Just days following the disaster, a team from Free The Children and I travelled to Haiti. The organization has been active in the country since the late 1990s. As the images of devastation rolled in over the evening news, we were anxious to check on the status of our schools, our students and our friends.
Nearly a year later, I still feel that apprehension as the small nation remains fragile. With the one-year anniversary of the earthquake approaching, our team decided to travel back to Haiti with my good friend, actress and humanitarian Mia Farrow -- documented by W5.
I was eager to see what progress our communities have made. Free The Children was opening its eleventh school in Haiti. We wanted to share that moment with Mia, who visited in 2008 following a string of deadly hurricanes and has since felt a deep connection.
Arriving in the country, we didn't go looking for a politically-volatile situation. But, what we found was a country that resembled the house we passed each morning -- frozen in a moment from a year earlier thanks to the inefficiency of a national government and the slow response of the international community.
A Country Immobilized
Our visit happened to correspond with the results of the highly-contested election -- Haiti's first since the earthquake.
On our first morning out, we planned on visiting an internally displaced person (IDP) camp near the airport. Within minutes, our car was stopped by a mass protest.

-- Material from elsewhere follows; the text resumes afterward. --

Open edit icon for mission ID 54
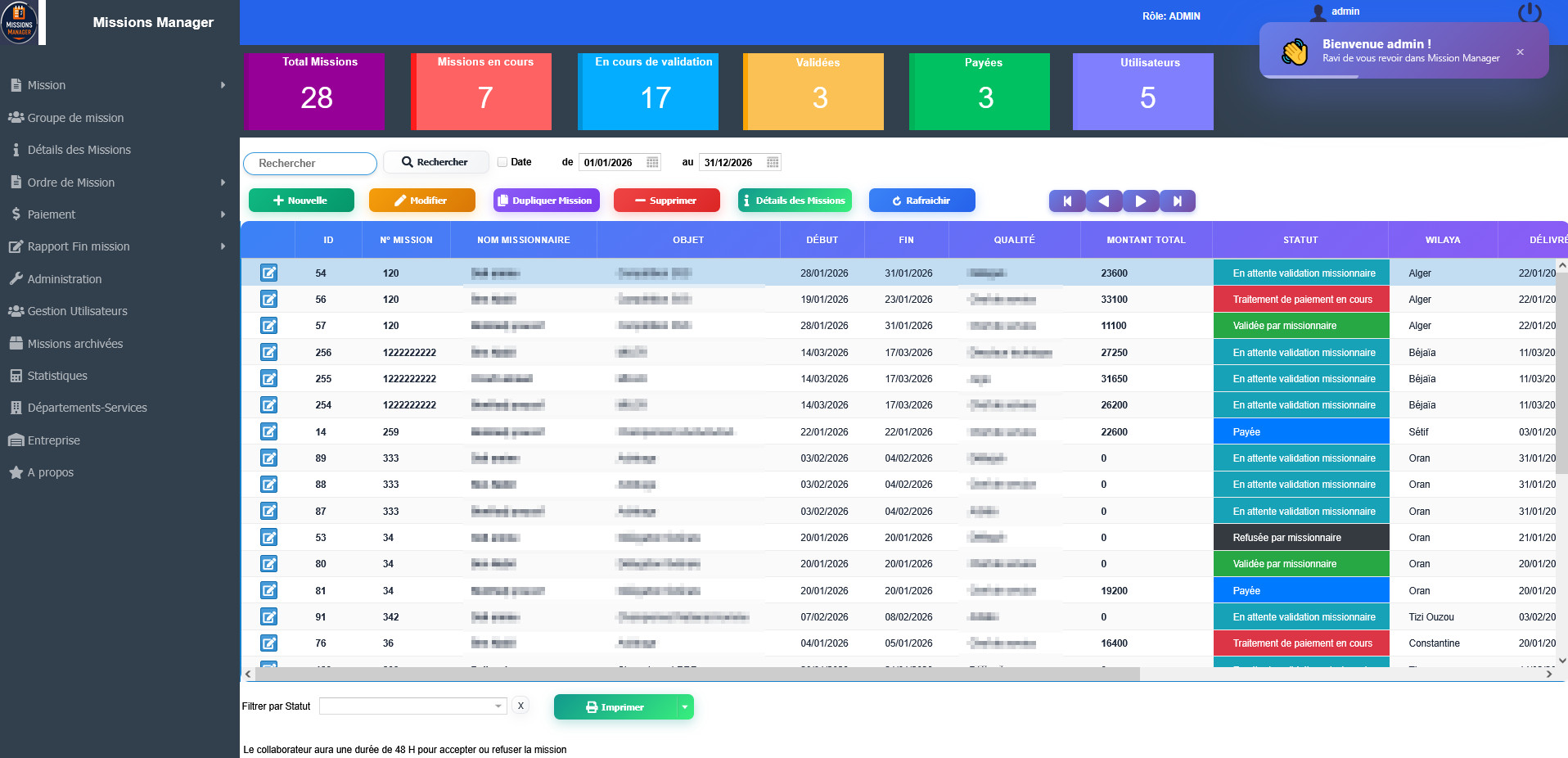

Thousands made their way up Rue Delmas. While United Nations peacekeepers kept watch over the protest, people still set fire to stacks of tires every few hundred feet in the streets.

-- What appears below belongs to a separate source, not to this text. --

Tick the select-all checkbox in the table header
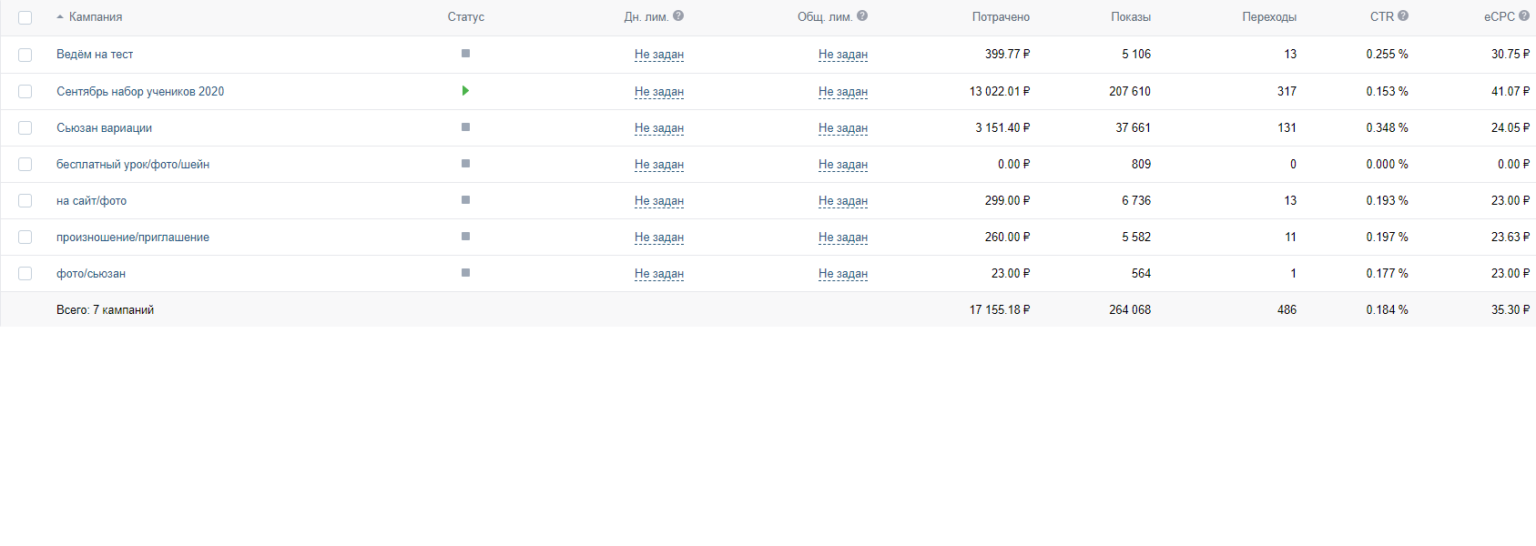The width and height of the screenshot is (1536, 546). tap(25, 17)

Despite the intimidating presence of these pyres, people were surprisingly friendly. After a year of inaction following the earthquake, they were intent on informing us that they would no longer tolerate what they saw was government corruption.
Their frustration was understandable. In sprawling IDP camps, we found hungry children, unpurified water and overflowing latrines. The people of Haiti are justified in wondering what happened to the billions of dollars that were promised to alleviating their suffering.

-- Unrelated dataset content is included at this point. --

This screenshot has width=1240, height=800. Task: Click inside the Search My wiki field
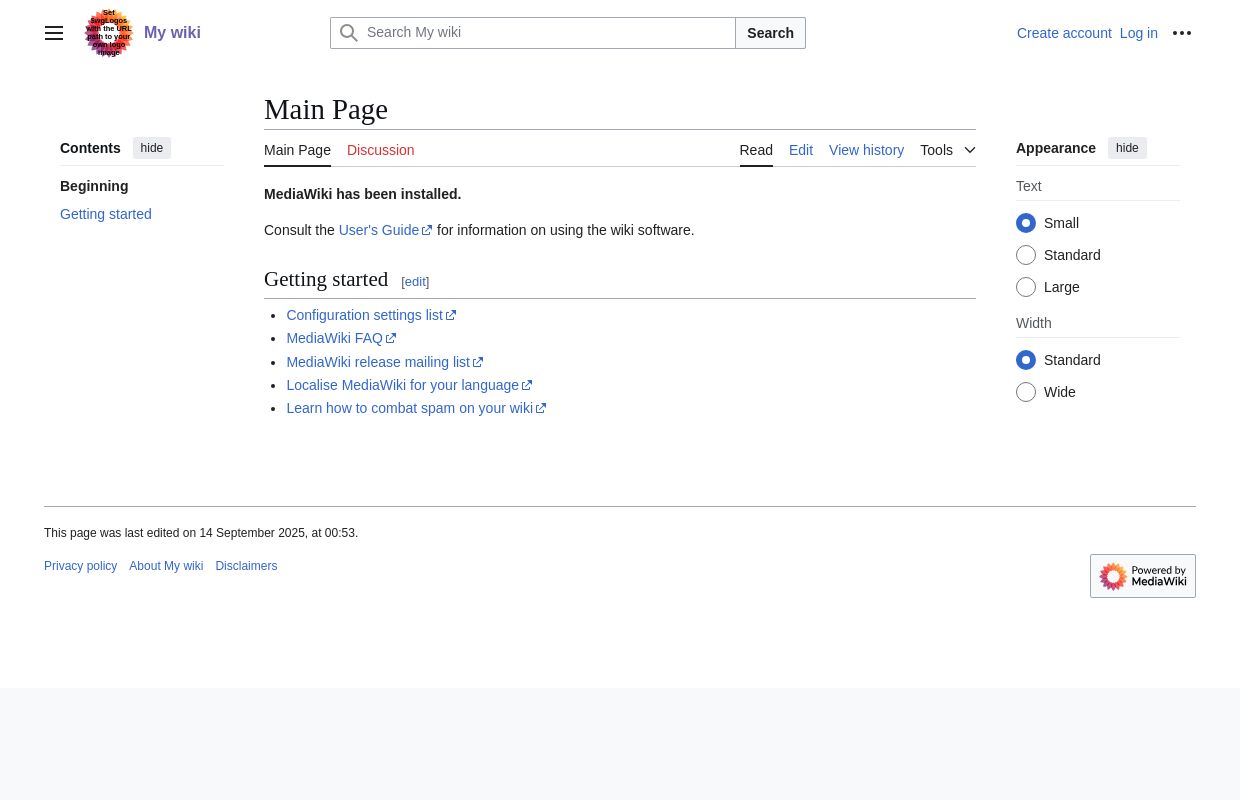click(547, 32)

As we watched the anger boil over, we witnessed how the political impasse further immobilized an already-struggling nation.
Across Port-au-Prince, ports, roads, banks and business were closed due to violence. As always, it is vulnerable who have no voice in these matters, but suffer the most: children.
At an orphanage Free The Children supports in the neighbourhood of Carrefour, the administrator Brother Jeff fought to provide a home and an education to 400 boys -- street kids who spent their adolescence on the unforgiving streets of Port-au-Prince, and children newly orphaned by the earthquake one year ago. He explained that due to the political violence the orphanage was unable to get money out of its bank account to provide for hundreds of kids. And more children were being dropped at his doorstep every day.
Our group then travelled to the rural village of Hinche to deliver medical supplies. There we met Dr. Pierre Prince, the director of the city's hospital and overseer of its cholera ward. Months ago, he and his colleagues had made a public appeal on the radio to delay the election until the epidemic was under control. Now, the violence in the streets had made those infected with the bacteria too afraid to travel on the roads to seek treatment at his hospital.
As he had predicted and feared, an untold number were dying at home.
Dr. Prince sighed heavily, and voiced that he would continue to treat all who walked through his doors. Since Oct. 23 the hospital, one of the largest in-patient cholera treatment centres in the region, has cared for more than 3,500 patients with only 27 deaths.
It was an astounding contrast. In Port-au-Prince, protesters fought a corrupt government by immobilizing the city. Elsewhere, we found others who fought for the same cause by trying to mobilize their communities.
There's certainly no lack of resilience in Haiti, or an absence of will to create better among the population. Where things have gone wrong is in the lack of resources to move this country out of a frozen moment in time.
Free The Children is an international development and youth empowerment organization. Given its 10-year history in the country, the organization immediately responded following the earthquake with a strategy focused on helping children. This included initial shipments of $1.6 million worth of emergency supplies and $2 million in medical aid for IDP camps, hospitals and strained communities.
To date, the organization has built eleven schools, a nutrition centre, sanitation facilities and helped support teacher salaries and technical training for students.
Nearly 2,000 children in Haiti attend Free The Children schools. The organization has also committed to long-term development by implementing clean water, health and alternative income programming and eliminating all barriers towards attending school.
This holistic approach ensures that rebuilding the nation, post-earthquake, is feasible and that young people's minds continue to develop while the rest of the community benefits as well.